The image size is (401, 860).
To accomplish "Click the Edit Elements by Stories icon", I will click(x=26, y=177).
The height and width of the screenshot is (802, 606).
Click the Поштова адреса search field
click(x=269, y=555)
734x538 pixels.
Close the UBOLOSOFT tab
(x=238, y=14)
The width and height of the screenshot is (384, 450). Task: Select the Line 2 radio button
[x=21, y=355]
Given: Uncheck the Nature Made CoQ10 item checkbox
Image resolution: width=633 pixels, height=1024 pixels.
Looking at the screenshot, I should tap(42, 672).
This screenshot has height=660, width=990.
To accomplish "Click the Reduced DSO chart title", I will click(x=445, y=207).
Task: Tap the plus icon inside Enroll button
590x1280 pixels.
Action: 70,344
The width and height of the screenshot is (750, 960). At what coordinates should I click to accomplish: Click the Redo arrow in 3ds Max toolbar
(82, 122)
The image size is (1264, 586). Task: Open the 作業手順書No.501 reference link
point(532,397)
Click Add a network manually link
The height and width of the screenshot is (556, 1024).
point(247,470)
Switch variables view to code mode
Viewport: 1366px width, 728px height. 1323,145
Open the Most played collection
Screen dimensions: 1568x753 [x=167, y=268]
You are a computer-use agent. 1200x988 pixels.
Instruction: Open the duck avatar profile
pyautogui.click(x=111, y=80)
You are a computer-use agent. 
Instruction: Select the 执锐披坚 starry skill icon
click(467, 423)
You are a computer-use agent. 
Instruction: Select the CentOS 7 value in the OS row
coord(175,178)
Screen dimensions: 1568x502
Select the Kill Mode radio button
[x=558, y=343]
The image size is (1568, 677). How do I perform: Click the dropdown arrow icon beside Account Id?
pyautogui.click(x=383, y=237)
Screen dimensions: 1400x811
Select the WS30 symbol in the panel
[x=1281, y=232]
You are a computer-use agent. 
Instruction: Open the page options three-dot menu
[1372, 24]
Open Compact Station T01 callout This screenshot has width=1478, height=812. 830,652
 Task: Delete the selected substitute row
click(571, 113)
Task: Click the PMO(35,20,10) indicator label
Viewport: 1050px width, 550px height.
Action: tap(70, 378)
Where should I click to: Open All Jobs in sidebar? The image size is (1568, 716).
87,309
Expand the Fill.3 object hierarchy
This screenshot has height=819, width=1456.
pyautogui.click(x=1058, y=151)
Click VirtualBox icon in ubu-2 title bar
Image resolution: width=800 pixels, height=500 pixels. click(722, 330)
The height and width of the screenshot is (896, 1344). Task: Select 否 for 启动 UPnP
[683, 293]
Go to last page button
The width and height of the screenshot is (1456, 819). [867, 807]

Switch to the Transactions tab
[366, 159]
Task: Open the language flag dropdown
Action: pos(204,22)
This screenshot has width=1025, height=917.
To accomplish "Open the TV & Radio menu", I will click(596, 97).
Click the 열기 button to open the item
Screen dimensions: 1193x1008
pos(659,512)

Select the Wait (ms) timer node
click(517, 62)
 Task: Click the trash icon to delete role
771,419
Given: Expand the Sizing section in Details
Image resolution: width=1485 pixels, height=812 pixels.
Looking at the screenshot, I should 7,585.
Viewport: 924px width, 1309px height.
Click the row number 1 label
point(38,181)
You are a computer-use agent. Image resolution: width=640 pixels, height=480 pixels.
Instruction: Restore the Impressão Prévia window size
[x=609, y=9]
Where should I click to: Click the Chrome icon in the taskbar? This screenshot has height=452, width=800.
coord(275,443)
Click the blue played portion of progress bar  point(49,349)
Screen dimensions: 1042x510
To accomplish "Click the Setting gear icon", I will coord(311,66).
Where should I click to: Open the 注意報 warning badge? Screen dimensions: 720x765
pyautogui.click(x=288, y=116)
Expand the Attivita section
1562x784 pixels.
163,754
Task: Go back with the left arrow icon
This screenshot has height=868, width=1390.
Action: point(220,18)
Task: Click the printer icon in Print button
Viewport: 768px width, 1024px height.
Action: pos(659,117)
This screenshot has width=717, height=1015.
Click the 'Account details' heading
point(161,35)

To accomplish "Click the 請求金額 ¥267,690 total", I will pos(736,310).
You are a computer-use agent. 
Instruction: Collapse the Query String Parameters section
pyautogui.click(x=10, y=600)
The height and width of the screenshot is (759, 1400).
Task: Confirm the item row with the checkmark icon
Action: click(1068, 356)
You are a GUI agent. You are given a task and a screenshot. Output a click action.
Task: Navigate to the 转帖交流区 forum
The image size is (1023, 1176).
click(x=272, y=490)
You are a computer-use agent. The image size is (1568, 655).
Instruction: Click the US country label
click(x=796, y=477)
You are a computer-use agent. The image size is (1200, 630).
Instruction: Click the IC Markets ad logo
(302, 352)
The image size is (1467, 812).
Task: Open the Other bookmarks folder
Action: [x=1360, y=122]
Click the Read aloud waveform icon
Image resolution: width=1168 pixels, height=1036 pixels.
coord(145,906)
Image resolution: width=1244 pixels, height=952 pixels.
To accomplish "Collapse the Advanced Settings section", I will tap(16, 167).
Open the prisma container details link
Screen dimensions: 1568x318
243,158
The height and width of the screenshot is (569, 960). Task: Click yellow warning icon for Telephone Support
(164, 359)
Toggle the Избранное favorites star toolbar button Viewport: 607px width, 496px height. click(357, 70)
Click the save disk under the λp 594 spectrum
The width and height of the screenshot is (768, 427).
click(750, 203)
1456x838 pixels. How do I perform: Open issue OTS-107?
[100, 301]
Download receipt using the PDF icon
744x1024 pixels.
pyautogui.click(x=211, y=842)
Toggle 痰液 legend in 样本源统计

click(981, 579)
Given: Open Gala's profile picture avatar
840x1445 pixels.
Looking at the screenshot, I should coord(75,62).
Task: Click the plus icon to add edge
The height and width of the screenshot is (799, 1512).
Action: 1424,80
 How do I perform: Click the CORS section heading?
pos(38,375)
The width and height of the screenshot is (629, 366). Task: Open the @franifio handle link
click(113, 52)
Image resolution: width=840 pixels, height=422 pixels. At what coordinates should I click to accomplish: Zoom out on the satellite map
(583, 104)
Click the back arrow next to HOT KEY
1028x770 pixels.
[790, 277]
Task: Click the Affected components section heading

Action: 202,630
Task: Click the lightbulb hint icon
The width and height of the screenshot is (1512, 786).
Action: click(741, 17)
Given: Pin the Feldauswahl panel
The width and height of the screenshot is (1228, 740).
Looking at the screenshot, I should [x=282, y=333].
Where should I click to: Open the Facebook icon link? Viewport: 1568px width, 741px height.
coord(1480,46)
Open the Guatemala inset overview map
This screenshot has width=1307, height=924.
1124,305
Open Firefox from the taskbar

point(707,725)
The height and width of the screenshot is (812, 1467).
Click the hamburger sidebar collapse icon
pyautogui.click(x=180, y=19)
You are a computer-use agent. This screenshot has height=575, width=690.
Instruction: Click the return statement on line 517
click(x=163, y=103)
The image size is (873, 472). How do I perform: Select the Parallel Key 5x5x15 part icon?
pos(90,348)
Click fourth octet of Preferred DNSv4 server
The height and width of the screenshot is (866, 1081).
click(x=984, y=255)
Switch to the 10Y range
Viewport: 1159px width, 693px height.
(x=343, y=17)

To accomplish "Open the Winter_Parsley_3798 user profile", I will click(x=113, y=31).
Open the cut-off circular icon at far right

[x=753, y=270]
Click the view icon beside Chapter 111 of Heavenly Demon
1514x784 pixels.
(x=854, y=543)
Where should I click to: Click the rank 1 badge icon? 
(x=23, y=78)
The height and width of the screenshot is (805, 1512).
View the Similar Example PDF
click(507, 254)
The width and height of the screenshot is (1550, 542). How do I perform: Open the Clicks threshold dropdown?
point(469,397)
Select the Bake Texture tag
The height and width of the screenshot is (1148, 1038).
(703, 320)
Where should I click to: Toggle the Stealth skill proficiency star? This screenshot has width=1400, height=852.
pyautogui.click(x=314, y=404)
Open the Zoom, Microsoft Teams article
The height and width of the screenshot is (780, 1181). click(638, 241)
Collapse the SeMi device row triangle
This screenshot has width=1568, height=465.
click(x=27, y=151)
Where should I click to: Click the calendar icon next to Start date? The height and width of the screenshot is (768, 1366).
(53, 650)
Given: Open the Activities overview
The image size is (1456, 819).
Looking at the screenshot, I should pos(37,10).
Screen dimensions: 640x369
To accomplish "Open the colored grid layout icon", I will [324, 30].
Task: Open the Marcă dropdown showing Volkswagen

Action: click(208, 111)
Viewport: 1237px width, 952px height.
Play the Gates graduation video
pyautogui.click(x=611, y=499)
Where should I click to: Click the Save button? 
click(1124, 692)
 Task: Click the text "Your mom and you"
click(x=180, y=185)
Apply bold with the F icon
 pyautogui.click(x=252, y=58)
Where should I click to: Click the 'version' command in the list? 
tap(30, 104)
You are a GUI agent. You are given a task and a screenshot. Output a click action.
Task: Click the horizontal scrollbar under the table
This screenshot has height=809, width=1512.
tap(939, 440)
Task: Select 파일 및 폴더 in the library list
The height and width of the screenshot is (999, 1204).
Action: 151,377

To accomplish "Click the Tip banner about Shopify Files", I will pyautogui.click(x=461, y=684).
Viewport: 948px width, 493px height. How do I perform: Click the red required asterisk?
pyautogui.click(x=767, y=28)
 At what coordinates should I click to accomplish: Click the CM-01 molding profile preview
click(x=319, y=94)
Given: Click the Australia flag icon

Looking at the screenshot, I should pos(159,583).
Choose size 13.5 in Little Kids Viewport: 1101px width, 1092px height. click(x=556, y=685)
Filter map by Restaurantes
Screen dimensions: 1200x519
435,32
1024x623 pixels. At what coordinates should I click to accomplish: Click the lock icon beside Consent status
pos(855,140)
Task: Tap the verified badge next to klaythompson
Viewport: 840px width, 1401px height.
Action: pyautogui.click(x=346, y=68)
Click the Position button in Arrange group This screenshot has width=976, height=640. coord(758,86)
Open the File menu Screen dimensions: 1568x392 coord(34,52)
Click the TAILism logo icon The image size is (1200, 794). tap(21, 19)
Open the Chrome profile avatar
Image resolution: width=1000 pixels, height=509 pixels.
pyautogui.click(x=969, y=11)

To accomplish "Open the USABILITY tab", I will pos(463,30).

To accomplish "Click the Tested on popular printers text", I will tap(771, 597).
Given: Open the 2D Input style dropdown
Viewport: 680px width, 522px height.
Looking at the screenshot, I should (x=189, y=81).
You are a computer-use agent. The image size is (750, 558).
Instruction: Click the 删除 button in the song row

--------

Prompt: Return the listing verbatim from the line containing "Open the File" through the final line of the listing, including both.

Finished answer:
Open the File menu Screen dimensions: 1568x392 coord(34,52)
Click the TAILism logo icon The image size is (1200, 794). tap(21, 19)
Open the Chrome profile avatar
Image resolution: width=1000 pixels, height=509 pixels.
pyautogui.click(x=969, y=11)

To accomplish "Open the USABILITY tab", I will pos(463,30).

To accomplish "Click the Tested on popular printers text", I will tap(771, 597).
Given: Open the 2D Input style dropdown
Viewport: 680px width, 522px height.
Looking at the screenshot, I should (x=189, y=81).
You are a computer-use agent. The image size is (750, 558).
Instruction: Click the 删除 button in the song row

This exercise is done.